**Task brief**: Please copy exactly the part of the records below that opens with the line containing "2021x1062 pixels. At" and closes with the line containing "Task: Click the Refresh circular arrows icon", leaving out any pictures.

**Task data**:

--------------------------------------------------

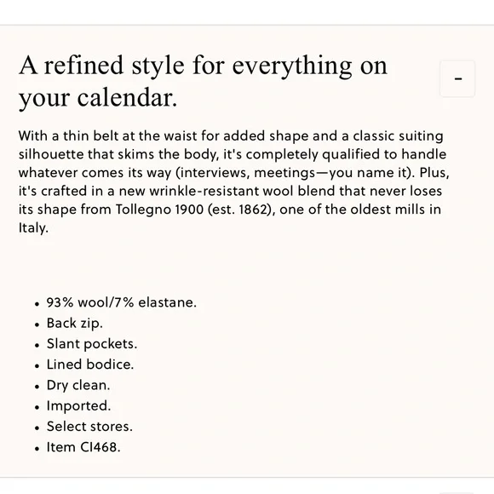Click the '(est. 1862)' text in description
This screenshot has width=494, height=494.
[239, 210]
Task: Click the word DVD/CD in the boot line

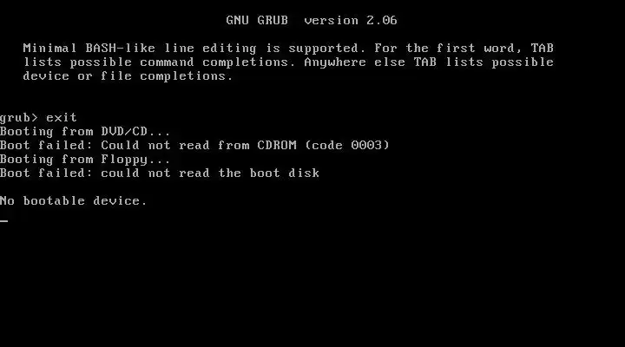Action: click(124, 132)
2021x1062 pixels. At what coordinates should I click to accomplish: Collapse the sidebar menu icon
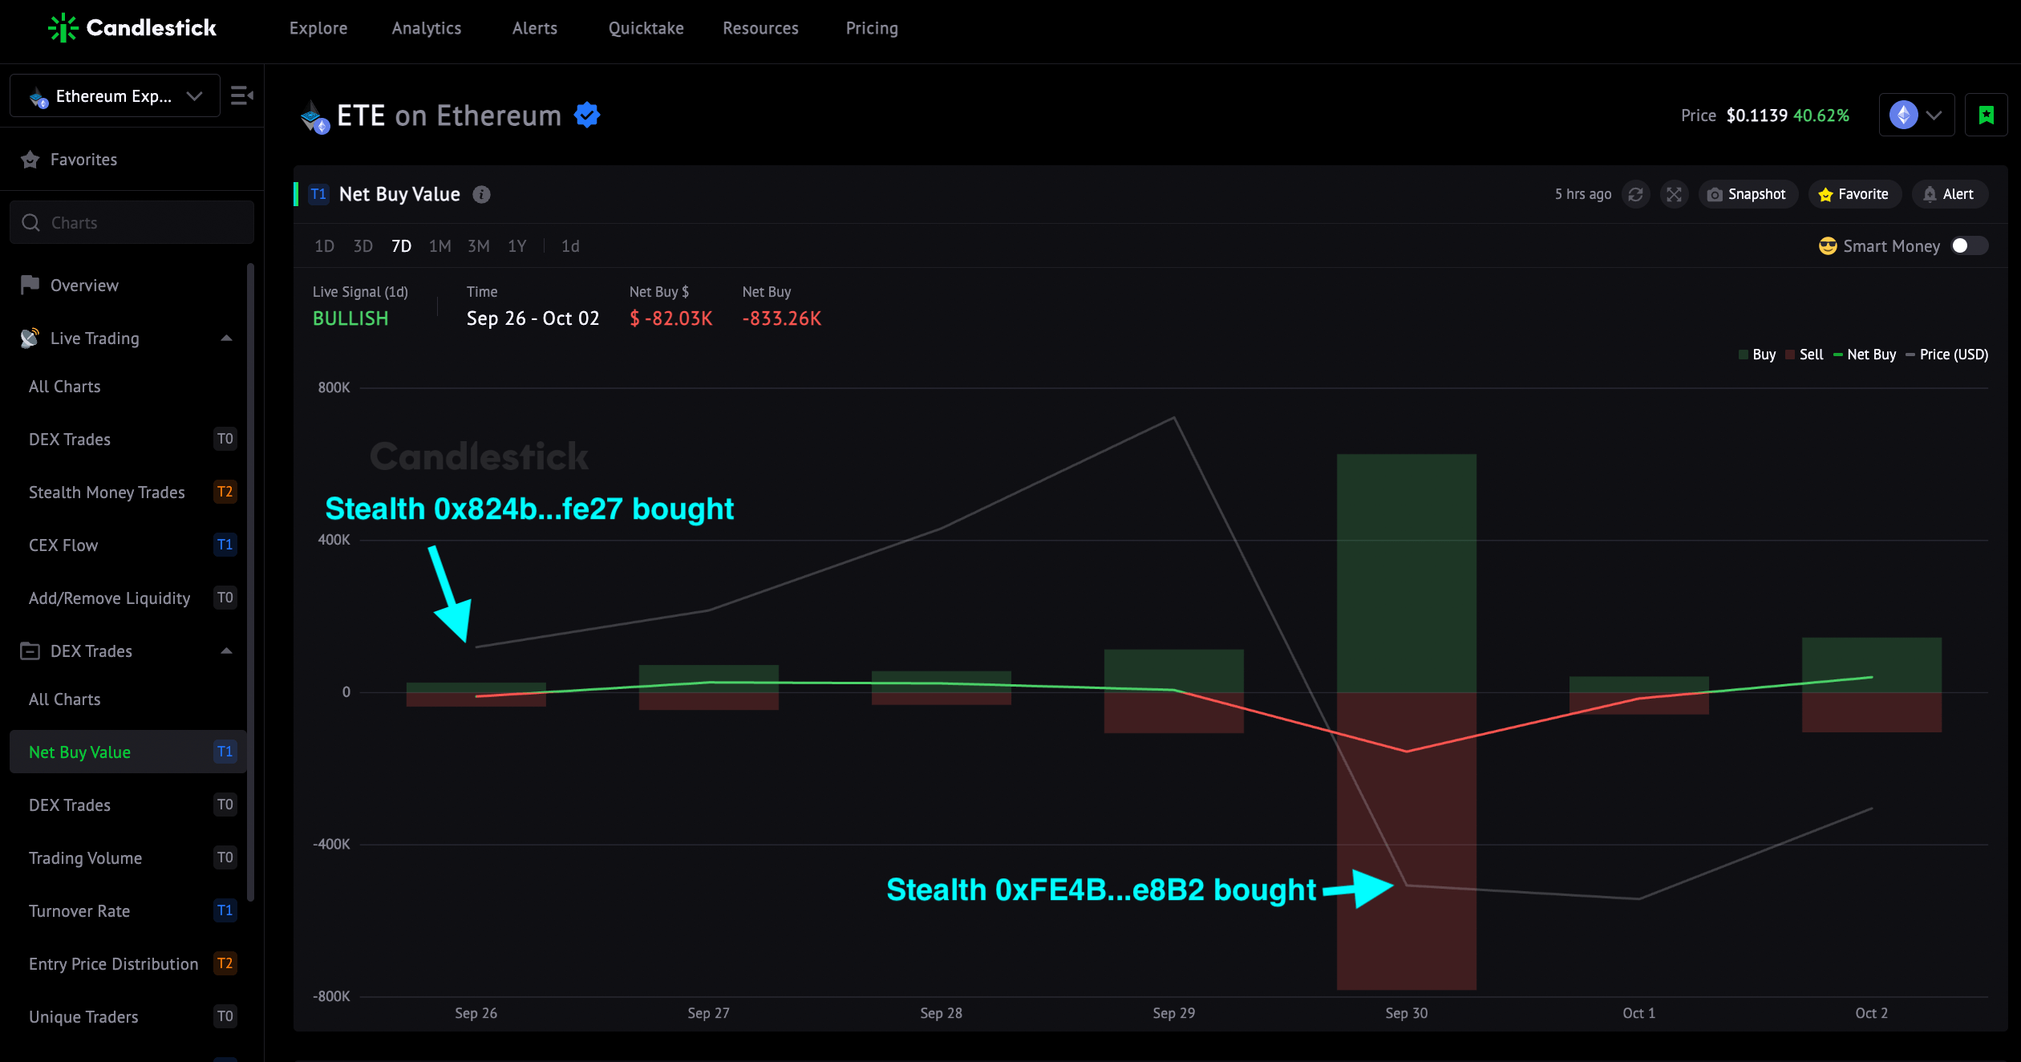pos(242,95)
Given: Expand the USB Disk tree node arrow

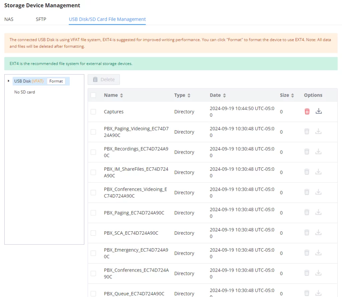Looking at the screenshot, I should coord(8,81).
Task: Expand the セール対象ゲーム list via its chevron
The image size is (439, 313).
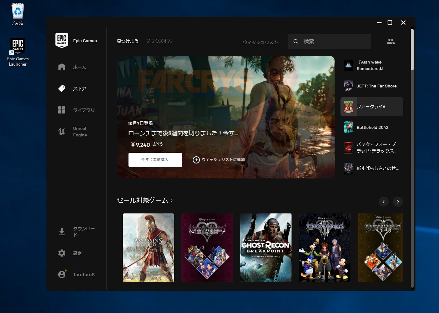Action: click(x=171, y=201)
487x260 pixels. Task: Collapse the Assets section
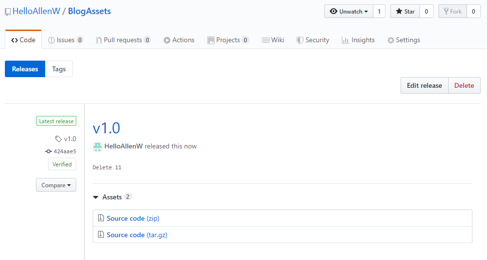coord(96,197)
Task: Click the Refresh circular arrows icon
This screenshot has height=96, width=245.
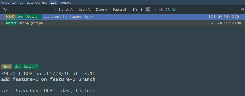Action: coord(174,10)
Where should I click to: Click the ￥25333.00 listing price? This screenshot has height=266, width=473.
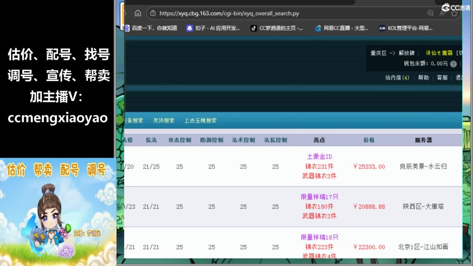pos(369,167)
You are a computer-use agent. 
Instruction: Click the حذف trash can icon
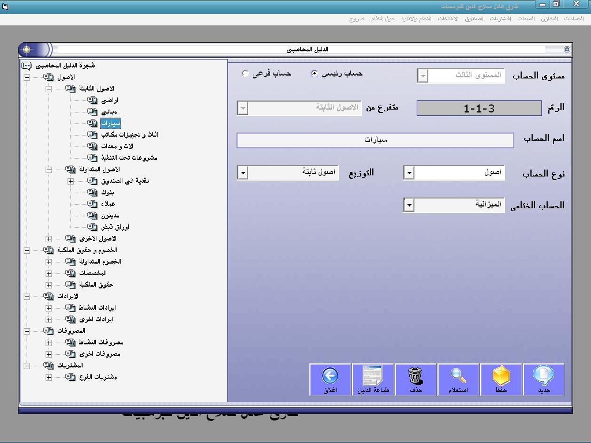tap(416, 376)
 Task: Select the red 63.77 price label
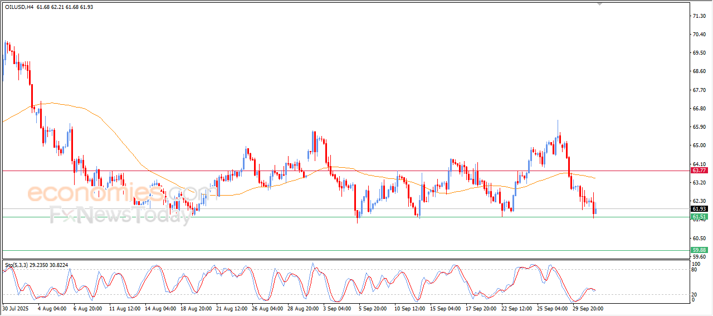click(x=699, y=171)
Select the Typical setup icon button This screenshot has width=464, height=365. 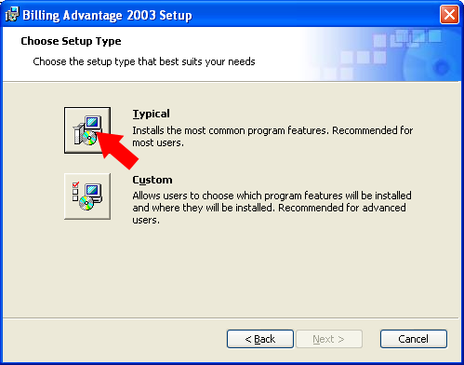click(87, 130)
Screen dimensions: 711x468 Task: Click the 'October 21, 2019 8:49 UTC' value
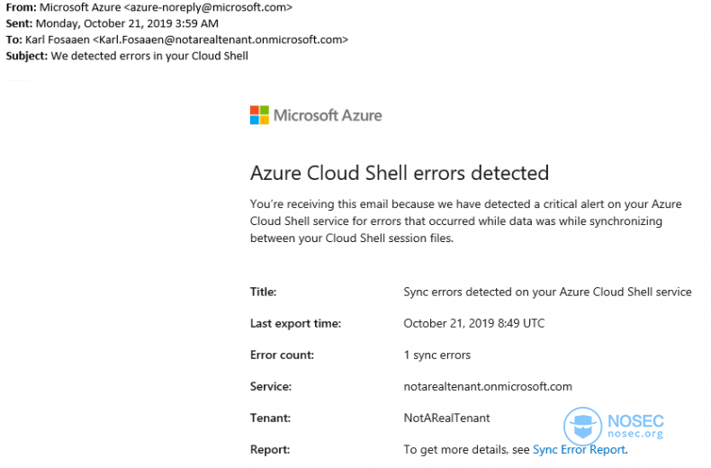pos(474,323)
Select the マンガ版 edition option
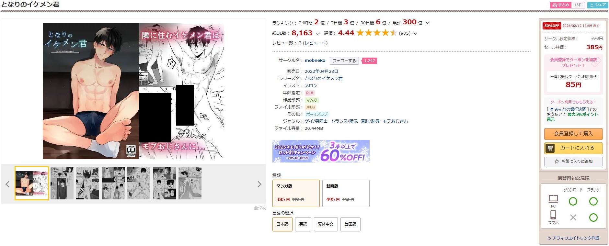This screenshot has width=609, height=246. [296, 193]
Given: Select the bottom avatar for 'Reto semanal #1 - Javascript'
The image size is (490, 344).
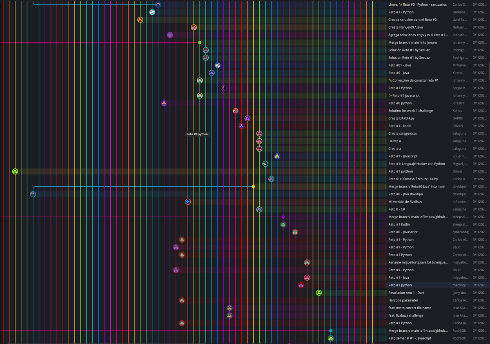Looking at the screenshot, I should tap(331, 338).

--------------------------------------------------

**Answer area**:
2021x1062 pixels. At what coordinates should I click to accomplish: Collapse the sidebar menu icon
pos(242,95)
Given: Expand the USB Disk tree node arrow

Looking at the screenshot, I should coord(8,81).
Task: Expand the セール対象ゲーム list via its chevron
The image size is (439, 313).
Action: click(x=171, y=201)
487x260 pixels. Task: Collapse the Assets section
coord(96,197)
Task: Click the Refresh circular arrows icon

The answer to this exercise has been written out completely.